**RECORDS FOR PROCESSING**:
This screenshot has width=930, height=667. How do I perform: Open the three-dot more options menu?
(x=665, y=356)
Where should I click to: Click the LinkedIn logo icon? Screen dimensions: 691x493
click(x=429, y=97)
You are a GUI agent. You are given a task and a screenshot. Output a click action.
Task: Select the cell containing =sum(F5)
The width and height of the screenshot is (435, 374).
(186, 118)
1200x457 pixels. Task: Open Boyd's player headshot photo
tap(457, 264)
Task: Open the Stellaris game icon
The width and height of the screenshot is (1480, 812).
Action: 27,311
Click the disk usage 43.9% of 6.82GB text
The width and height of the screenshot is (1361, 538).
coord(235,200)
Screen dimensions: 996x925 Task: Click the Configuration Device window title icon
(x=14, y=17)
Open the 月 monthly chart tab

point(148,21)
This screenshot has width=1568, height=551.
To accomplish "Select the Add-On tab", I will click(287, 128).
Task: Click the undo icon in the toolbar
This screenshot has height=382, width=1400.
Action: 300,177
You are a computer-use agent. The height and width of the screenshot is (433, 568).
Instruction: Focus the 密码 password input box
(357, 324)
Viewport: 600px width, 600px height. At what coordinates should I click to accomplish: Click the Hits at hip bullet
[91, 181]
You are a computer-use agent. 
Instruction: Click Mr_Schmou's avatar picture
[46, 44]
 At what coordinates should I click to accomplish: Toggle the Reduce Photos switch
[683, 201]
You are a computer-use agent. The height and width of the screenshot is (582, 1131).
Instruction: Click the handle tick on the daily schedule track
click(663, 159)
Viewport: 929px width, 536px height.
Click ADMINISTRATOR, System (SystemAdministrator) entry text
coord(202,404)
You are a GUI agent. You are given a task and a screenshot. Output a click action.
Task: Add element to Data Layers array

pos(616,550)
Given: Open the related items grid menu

**EXERCISE DESCRIPTION**:
Give back every entry exactly, with nothing left out.

**YOUR RESPONSE**:
This screenshot has width=930, height=667. How do I perform: Open the three-dot more options menu?
(x=665, y=356)
Where should I click to: Click the LinkedIn logo icon? Screen dimensions: 691x493
click(x=429, y=97)
You are a GUI agent. You are given a task and a screenshot. Output a click action.
Task: Select the cell containing =sum(F5)
The width and height of the screenshot is (435, 374).
(186, 118)
1200x457 pixels. Task: Open Boyd's player headshot photo
tap(457, 264)
Task: Open the Stellaris game icon
The width and height of the screenshot is (1480, 812).
Action: 27,311
Click the disk usage 43.9% of 6.82GB text
The width and height of the screenshot is (1361, 538).
coord(235,200)
Screen dimensions: 996x925 Task: Click the Configuration Device window title icon
(x=14, y=17)
Open the 月 monthly chart tab

point(148,21)
This screenshot has width=1568, height=551.
To accomplish "Select the Add-On tab", I will click(287, 128).
Task: Click the undo icon in the toolbar
This screenshot has height=382, width=1400.
Action: 300,177
You are a computer-use agent. The height and width of the screenshot is (433, 568).
Instruction: Focus the 密码 password input box
(357, 324)
Viewport: 600px width, 600px height. At what coordinates should I click to accomplish: Click the Hits at hip bullet
[91, 181]
You are a computer-use agent. 
Instruction: Click Mr_Schmou's avatar picture
[46, 44]
 At what coordinates should I click to accomplish: Toggle the Reduce Photos switch
[683, 201]
You are a computer-use agent. The height and width of the screenshot is (582, 1131).
Instruction: Click the handle tick on the daily schedule track
click(663, 159)
Viewport: 929px width, 536px height.
Click ADMINISTRATOR, System (SystemAdministrator) entry text
coord(202,404)
You are a GUI agent. You are given a task and a screenshot. Output a click action.
Task: Add element to Data Layers array

pos(616,550)
Given: Open the related items grid menu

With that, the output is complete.